─── INFORMATION SUPPLIED ───

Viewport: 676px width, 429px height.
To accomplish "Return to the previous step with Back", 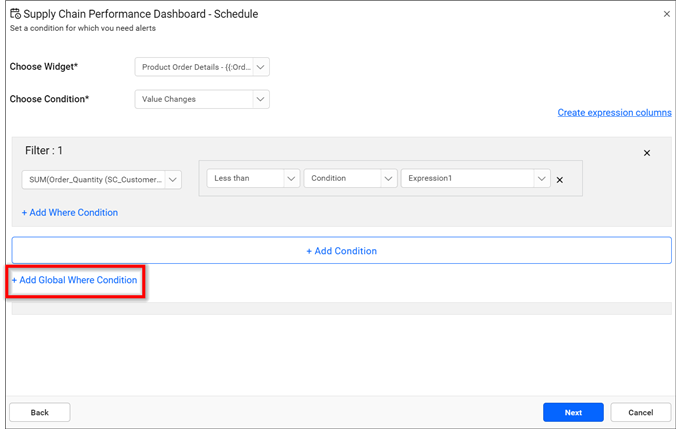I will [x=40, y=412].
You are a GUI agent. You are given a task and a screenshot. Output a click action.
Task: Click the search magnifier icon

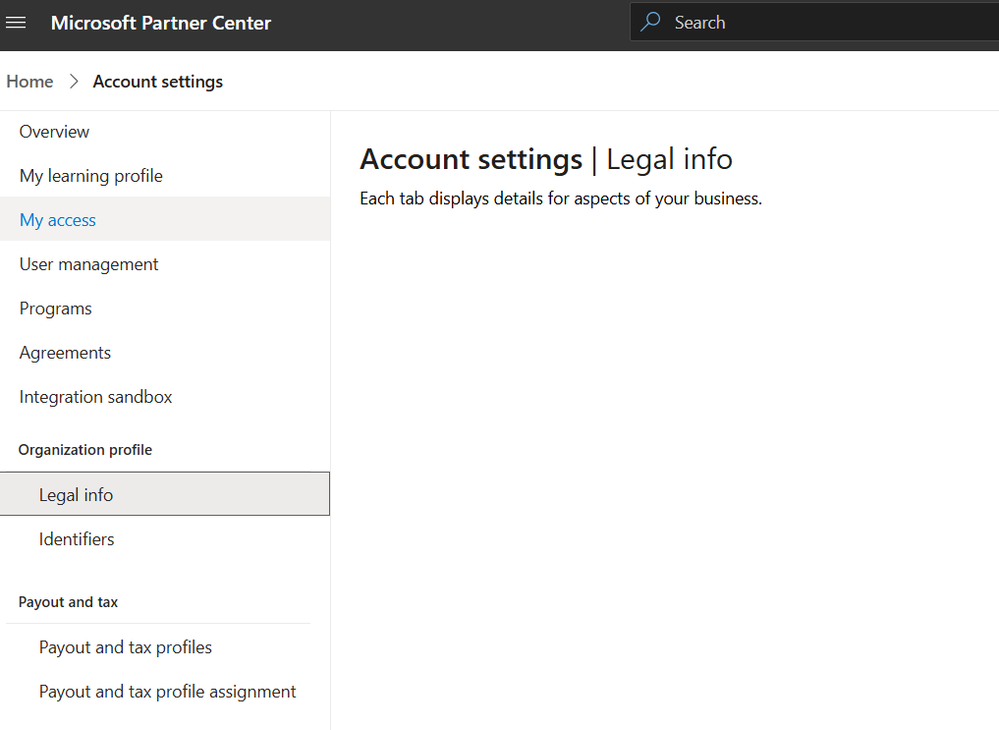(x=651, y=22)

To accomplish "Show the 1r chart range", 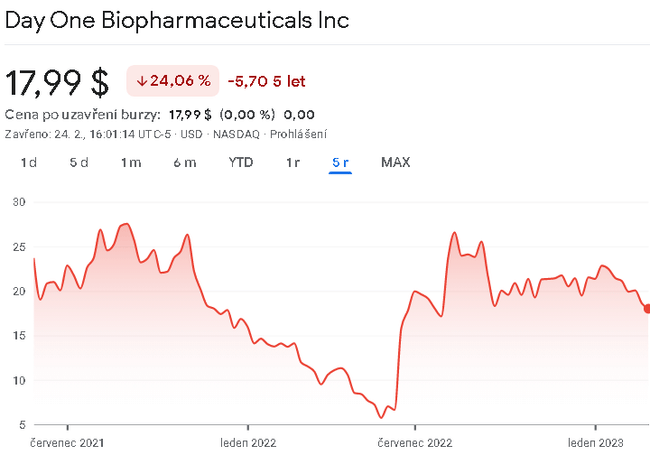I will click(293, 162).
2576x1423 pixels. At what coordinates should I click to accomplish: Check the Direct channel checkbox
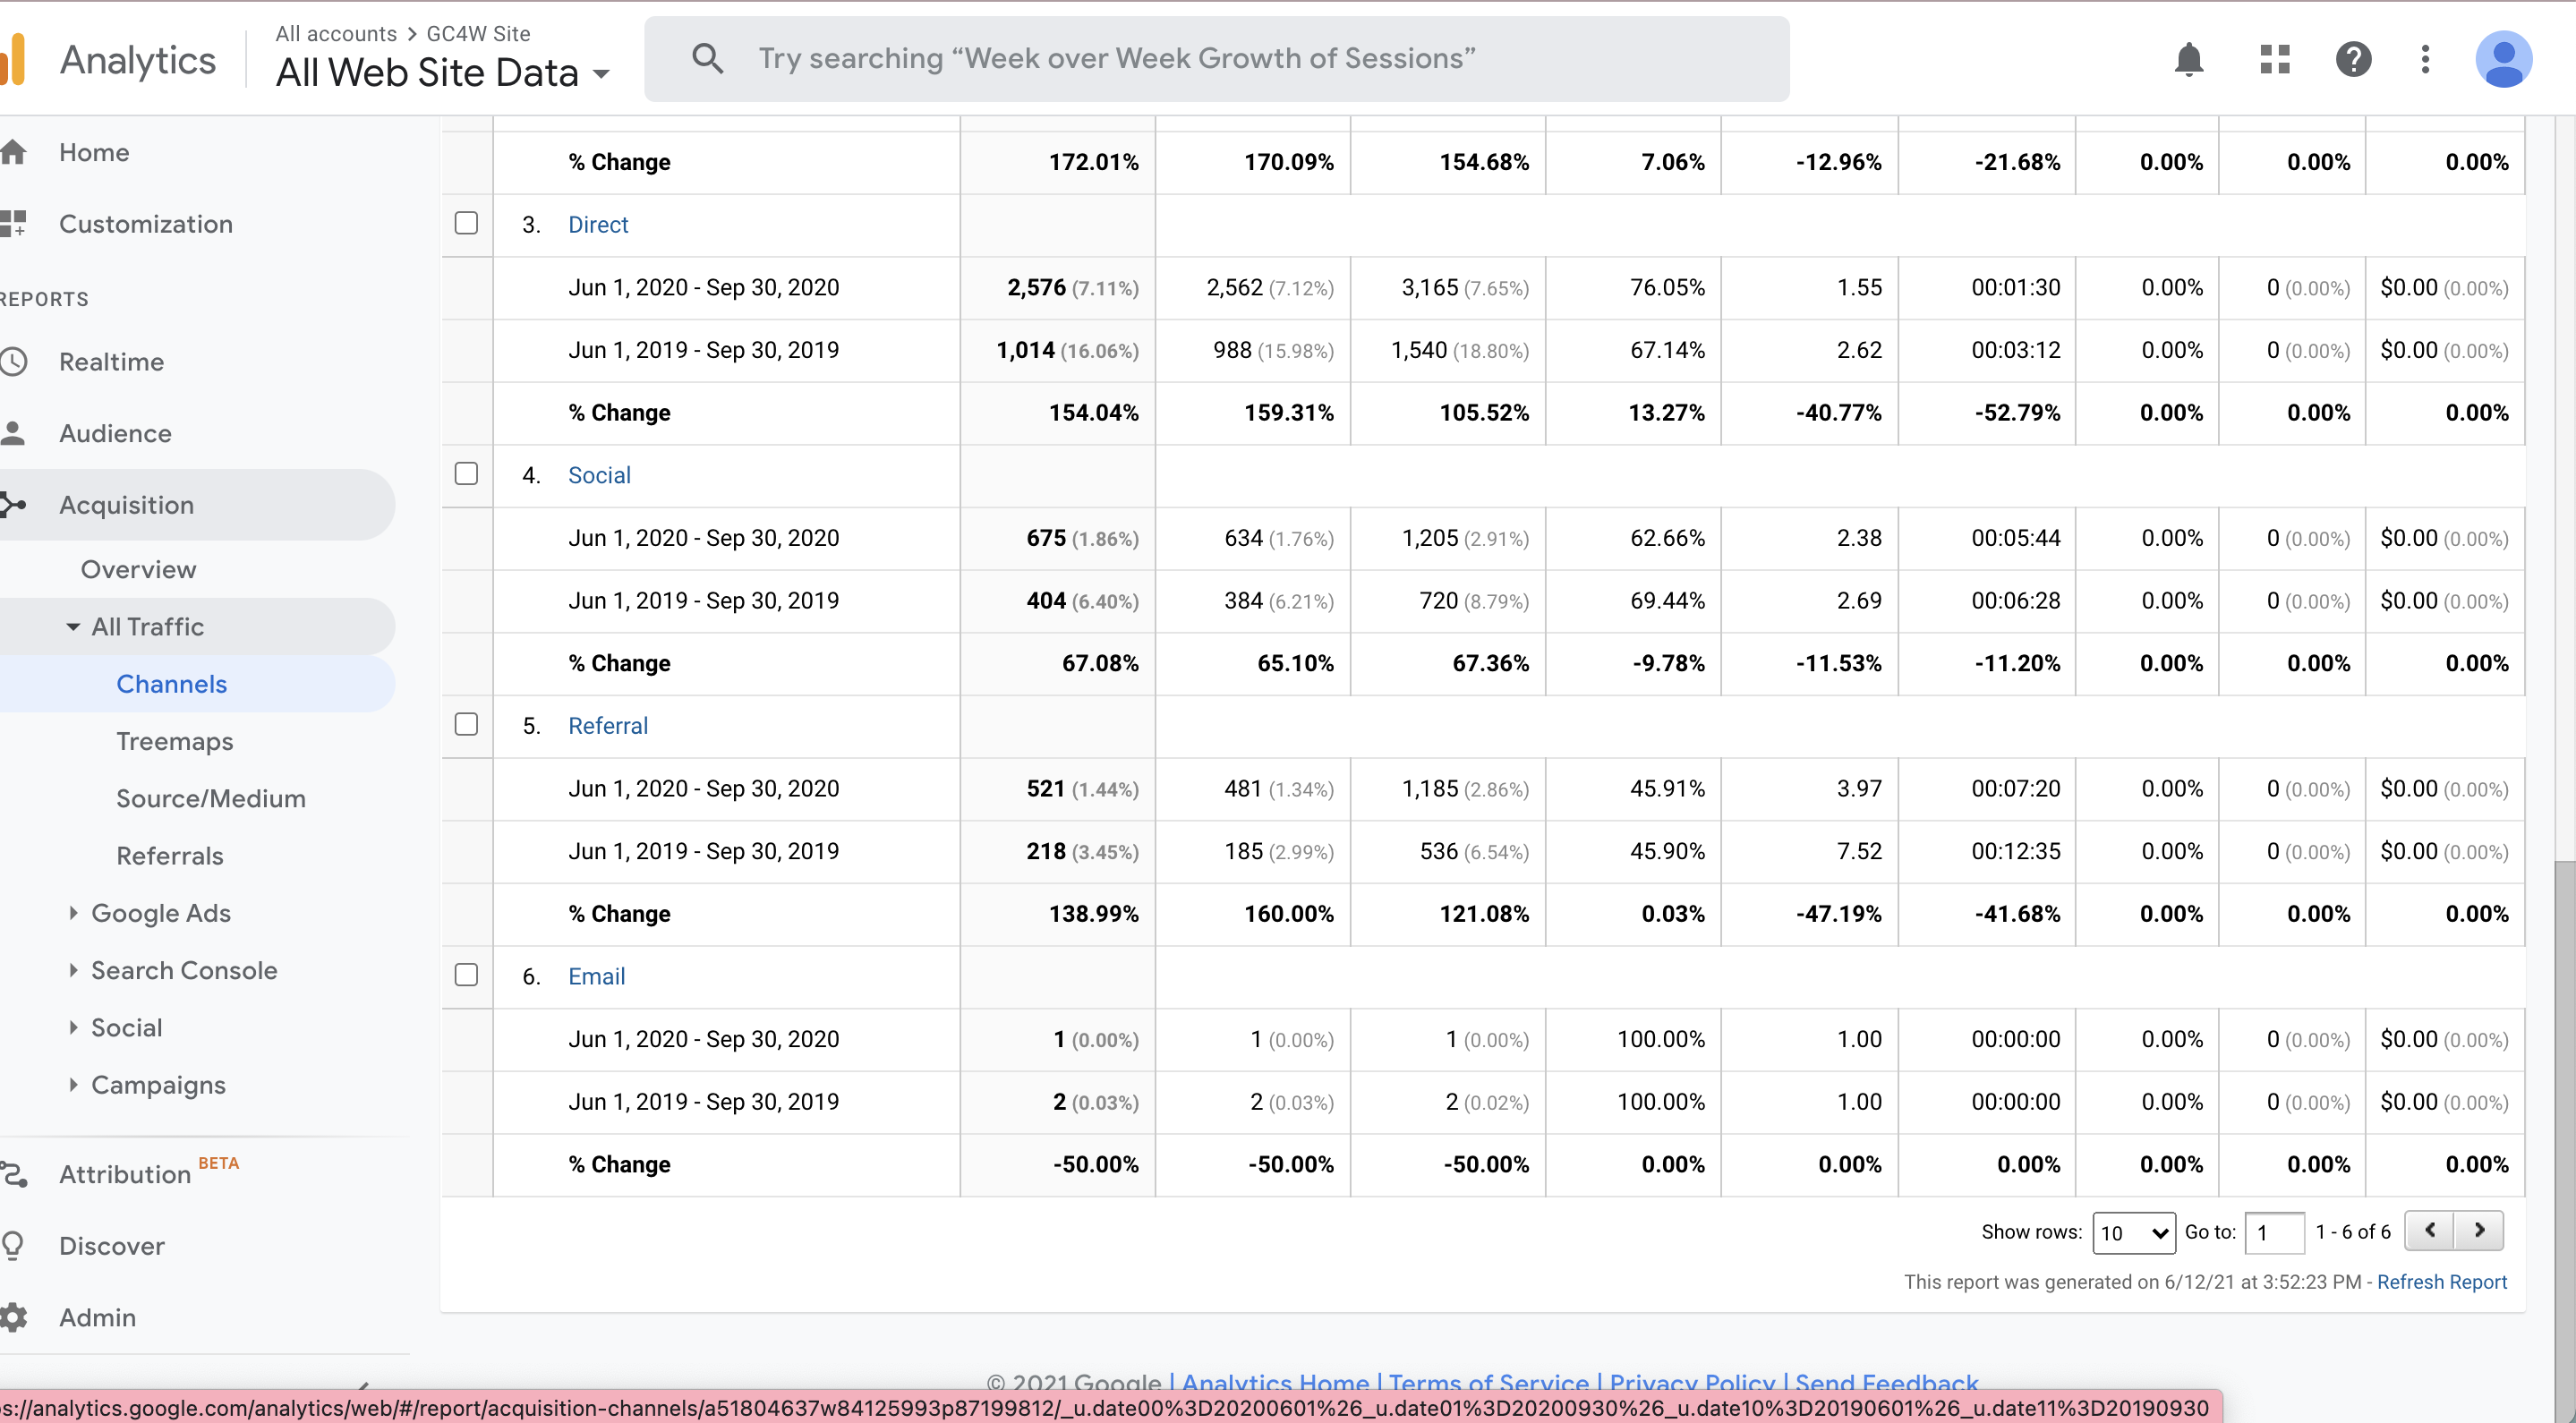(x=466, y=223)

───

§ WORK REQUIRED
Reproduce verbatim every line starting at the line that holds "2576x1423 pixels. At" and ending with the final line of the data; omit the pictures.

§ ANSWER TO THE PROBLEM
2576x1423 pixels. At what coordinates should I click to accomplish: Check the Direct channel checkbox
(x=466, y=223)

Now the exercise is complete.